Three hours ago, I was waiting on Main Street for a man I first wrote to on Tuesday, picking out his shape from the end of the block.

Every now and then in my life, I've felt a compulsion to do something, to go somewhere, as if it were a necessity, as though a magnet were embedded in this one moment in my life.

While it made no logical sense, I had to go tonight, in the same way that I knew I had to write to him. I couldn't say why it had to be tonight, at 11:30 (or why he even thought this was a good idea), in a town where we had no other option than to walk in the cold, or go to a bar. (We did both.)

I remember, the morning after breaking up with The Ex, asking God why this had happened to me.

I think God actually answered me.

I realized about an hour into our conversation that this man was trying to tell me he was a Muslim, and was desperately afraid I'd find it creepy. Given the fact that we'd both just been in a bar, this was actually rather comforting--although he initially thought I was joking when I told him that I had converted a year and a half ago.

He also thinks that Radar is adorable (in photographs).

In conclusion, I just went on a date with a dog-loving, liberal screenwriter who enjoys boxing, James Joyce, and appears to be the same sort of Muslim I proclaimed myself to be in my last post.

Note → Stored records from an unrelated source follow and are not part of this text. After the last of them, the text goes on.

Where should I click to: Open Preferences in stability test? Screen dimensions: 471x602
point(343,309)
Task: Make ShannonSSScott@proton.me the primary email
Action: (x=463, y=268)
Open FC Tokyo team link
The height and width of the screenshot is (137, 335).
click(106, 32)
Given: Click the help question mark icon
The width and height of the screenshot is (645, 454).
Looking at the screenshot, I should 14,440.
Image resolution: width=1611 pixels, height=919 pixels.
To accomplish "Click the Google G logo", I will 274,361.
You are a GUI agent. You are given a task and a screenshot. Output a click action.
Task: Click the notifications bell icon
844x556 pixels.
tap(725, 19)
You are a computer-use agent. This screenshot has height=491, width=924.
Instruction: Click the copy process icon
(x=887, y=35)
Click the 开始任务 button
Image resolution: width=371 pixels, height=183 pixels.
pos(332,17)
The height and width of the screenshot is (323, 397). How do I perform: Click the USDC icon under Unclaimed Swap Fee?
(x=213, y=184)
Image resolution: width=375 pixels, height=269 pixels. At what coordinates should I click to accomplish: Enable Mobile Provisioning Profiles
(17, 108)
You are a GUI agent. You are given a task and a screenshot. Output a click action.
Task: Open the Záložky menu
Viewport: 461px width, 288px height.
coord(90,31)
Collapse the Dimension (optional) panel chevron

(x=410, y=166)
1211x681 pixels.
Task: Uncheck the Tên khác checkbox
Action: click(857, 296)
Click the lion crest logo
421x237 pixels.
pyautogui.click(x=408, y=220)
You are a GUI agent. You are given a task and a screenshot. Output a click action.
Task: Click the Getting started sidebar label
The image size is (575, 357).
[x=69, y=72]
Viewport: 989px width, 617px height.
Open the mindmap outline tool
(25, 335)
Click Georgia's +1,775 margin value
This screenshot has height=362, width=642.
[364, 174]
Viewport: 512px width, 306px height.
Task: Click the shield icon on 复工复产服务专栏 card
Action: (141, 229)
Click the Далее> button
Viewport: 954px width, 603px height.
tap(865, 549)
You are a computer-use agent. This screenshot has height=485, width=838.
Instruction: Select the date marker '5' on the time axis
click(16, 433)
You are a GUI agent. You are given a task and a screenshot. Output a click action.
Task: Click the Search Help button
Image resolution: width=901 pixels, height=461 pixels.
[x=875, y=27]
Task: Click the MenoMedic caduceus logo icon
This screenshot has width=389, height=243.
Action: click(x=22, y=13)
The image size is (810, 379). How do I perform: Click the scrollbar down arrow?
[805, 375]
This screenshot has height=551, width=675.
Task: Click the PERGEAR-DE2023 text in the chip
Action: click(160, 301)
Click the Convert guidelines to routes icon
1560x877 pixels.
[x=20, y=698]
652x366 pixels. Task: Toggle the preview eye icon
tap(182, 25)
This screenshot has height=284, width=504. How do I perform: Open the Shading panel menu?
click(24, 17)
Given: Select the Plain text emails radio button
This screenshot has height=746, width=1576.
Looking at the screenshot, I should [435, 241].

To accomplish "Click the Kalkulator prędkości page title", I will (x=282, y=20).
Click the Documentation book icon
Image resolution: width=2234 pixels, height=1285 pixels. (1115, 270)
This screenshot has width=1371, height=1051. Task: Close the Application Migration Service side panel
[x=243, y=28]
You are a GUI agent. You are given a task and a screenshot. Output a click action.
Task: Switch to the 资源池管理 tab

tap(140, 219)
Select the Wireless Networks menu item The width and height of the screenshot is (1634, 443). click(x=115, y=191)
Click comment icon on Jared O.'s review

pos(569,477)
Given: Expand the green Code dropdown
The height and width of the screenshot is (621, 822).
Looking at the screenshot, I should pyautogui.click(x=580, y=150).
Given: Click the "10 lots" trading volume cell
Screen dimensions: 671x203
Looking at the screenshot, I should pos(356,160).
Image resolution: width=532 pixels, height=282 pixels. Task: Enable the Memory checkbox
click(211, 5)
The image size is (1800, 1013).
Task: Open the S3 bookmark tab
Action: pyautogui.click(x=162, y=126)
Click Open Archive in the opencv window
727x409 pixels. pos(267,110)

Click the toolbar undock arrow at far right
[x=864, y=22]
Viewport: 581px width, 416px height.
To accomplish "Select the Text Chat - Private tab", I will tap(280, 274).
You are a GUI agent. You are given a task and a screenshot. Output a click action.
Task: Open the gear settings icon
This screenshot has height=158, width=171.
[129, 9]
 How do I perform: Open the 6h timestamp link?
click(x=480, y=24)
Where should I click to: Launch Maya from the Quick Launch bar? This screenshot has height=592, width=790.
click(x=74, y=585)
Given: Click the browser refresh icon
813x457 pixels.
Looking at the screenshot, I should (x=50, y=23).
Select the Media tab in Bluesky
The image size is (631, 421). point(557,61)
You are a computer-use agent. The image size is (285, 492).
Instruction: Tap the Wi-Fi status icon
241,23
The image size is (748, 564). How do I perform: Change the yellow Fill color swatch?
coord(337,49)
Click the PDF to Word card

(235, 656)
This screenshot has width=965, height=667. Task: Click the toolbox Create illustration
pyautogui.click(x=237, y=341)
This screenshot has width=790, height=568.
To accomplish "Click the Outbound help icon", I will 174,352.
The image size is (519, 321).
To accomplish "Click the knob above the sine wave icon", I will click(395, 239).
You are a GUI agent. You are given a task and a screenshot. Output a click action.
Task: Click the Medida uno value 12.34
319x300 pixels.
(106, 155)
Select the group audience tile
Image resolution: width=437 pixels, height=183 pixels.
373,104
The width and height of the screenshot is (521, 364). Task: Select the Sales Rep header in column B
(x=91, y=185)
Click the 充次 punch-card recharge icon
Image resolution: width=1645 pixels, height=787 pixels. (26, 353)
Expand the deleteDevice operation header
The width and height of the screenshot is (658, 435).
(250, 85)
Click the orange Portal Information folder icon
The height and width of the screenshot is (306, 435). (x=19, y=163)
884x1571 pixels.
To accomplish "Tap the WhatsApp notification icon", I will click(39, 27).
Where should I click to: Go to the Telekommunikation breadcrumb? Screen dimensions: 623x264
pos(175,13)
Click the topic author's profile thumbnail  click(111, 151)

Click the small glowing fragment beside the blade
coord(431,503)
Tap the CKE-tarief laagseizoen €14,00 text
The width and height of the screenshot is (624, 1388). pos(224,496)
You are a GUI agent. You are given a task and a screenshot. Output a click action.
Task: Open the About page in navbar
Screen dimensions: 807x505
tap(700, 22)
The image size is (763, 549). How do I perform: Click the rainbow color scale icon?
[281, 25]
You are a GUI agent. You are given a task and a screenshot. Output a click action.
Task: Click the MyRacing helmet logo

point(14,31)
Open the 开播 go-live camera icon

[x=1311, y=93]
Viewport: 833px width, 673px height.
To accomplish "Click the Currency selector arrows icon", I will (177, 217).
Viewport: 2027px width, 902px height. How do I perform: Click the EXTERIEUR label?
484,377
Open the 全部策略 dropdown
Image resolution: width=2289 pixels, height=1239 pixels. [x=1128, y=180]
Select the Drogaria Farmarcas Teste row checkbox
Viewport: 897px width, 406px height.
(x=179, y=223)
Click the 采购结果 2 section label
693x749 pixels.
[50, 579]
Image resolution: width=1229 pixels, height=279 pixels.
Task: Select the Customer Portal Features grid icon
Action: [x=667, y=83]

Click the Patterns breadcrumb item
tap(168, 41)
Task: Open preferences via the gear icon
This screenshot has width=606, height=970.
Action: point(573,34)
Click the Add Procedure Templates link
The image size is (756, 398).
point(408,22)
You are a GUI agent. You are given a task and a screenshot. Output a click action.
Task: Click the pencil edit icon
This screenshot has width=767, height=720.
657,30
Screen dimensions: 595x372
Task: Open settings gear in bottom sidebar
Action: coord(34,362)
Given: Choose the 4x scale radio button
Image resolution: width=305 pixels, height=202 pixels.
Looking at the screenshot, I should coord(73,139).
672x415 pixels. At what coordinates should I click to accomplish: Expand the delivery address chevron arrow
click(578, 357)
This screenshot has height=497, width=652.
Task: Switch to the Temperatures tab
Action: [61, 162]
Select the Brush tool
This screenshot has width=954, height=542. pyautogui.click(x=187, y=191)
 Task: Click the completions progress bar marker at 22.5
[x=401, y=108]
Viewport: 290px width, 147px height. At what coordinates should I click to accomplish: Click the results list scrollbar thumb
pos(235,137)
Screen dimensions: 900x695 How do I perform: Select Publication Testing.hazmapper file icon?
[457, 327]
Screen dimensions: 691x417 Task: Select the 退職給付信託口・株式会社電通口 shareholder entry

Also, he thinks I'm really funny.

When I awake from the coma that I must be deeply within, someone please remind me of this dream I had. I want to remember it.

2 comments:

Schna said...

after a long hiatus of blog checking, i was very happy to come back and have more new posts to read than I had time for. I'm looking forward to seeing you soon too. ~S

Greta and Waddles! said...

I really cannot wait to come up to Pittsburgh next weekend, Schna. (I can't believe it's already going to be next weekend!)